The fall out of the Covid-19 pandemic led to multiple trillion-dollar stimuli which targeted support for consumer incomes.

“Those incomes were spent – one person’s spending is another person’s income so that was good,” Smith said.

“You got good income growth but there was a residue, the excess demand. There was too much demand and the economies that stimulated more had more inflation and that led the Fed to eventually recognise it was not transitory.

“We’ve got to tighten, move interest rates up 550 basis points, move QE [quantitative easing] to QT [quantitative tightening] and then you’ve had this effect where inflation has come down.”

While Smith notes there are other factors that have driven down inflation – like the resumption of functional and undisrupted supply chains – the economy is now in a position where inflation has come down closer to target but it’s beginning to create weakness in the labour market.

“They want to get in front of it, that’s why they’re easing today because there are the effects where this has slowed inflation, but the tightening is slowing spending in the real economy,” Smith said.

But Smith conceded the reason everyone is “obsessed” with these three monetary policy frameworks is because ‘monetary policy one’ is the goal for central banks, but elected officials prefer ‘monetary policy three’.

“So that’s a tension,” Smith said.

“It’s one thing if you want to have record deficits and the central bank’s printing money and basically handing it to you, it’s another if you’re moving in opposite directions.”

The good news

The good news, Smith said, is that this is different to the GFC. In 2008, defaults on subprime mortgage debt directly drove the crisis, but private sector credit hasn’t played a role in the economic expansion for the last few years.

“Is it like 2008? It’s not, that’s good the news,” he said.

“The big support was fiscal stimulation and very strong labour markets – now those are rolling off and the Fed has to offset it.”

“That’s mid-cycle easing. Mid-cycle easings are great for everyone in this room, if you’re an asset owner.
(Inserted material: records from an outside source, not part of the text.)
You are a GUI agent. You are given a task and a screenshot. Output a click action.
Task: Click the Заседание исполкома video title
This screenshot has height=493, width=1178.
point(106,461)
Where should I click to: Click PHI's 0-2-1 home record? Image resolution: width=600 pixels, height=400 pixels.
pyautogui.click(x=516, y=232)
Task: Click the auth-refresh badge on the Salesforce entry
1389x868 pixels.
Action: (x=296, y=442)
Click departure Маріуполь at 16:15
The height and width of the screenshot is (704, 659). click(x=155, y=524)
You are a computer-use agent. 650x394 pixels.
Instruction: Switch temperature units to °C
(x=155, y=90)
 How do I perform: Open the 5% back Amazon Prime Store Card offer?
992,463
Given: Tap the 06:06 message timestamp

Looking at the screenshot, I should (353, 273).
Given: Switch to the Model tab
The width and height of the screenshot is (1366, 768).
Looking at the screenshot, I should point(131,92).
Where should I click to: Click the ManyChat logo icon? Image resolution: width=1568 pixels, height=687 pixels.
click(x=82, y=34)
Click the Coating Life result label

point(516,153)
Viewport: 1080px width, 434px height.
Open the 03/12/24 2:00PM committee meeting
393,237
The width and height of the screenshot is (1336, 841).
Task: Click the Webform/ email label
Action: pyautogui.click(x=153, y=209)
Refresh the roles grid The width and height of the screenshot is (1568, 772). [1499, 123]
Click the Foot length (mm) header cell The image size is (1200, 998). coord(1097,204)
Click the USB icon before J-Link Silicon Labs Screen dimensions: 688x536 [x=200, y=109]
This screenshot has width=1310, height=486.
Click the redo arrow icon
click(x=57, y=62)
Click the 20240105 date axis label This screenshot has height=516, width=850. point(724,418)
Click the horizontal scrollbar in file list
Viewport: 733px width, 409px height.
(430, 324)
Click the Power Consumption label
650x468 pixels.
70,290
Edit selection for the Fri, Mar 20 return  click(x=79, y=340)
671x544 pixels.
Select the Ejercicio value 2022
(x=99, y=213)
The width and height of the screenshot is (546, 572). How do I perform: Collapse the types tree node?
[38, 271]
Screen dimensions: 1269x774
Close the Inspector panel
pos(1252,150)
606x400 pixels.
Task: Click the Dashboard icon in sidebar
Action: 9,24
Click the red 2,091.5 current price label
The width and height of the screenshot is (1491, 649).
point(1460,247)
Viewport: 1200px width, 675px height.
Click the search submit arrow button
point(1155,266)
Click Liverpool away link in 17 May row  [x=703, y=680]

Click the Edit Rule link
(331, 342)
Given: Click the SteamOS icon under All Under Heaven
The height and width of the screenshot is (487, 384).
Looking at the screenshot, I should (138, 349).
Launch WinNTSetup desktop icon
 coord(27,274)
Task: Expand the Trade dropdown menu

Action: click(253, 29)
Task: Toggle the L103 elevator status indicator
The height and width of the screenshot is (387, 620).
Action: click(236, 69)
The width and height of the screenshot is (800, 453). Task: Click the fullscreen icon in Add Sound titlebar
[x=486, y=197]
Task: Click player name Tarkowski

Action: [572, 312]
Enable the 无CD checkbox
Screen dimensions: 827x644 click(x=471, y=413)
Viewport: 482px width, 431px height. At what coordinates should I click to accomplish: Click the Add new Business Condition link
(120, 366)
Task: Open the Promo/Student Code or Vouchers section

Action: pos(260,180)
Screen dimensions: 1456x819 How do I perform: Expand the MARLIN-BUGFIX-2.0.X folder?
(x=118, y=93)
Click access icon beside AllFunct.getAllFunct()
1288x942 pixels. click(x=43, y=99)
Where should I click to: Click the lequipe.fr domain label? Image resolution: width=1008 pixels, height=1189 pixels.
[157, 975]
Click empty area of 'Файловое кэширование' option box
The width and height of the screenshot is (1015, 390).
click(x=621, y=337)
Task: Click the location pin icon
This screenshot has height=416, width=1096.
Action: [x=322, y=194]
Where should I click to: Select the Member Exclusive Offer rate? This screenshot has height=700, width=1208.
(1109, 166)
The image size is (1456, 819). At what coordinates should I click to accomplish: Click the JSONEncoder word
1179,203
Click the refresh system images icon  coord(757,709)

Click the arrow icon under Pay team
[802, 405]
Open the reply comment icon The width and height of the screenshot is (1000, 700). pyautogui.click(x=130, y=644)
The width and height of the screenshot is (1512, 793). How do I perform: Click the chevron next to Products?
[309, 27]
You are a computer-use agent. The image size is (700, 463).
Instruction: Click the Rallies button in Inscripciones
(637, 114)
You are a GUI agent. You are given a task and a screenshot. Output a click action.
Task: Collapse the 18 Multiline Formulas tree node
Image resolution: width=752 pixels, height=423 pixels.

Now there’s two flies in the ointment: we don’t know if it’s a mid-cycle easing and you don’t know until afterwards; and this could easily be wrong.”

Smith added there “is a lot of good news priced in” which has meant higher asset prices and lower forward-looking returns.

“When we look at the momentum of the conditions it looks like we’re probably more in the foothills of a bubble than the top of a downturn and you could see rich assets get richer still,” Smith said.

“We’ve all been conditioned to that; you haven’t had a prolonged drawdown in 15 years. That’s in the US where we’re generally probably more of a mid-cycle easing, much more favourable for asset holders than entering a recession with a lot depending on not how much they cut today, but how much do they cut, and do you get the [economic] response?”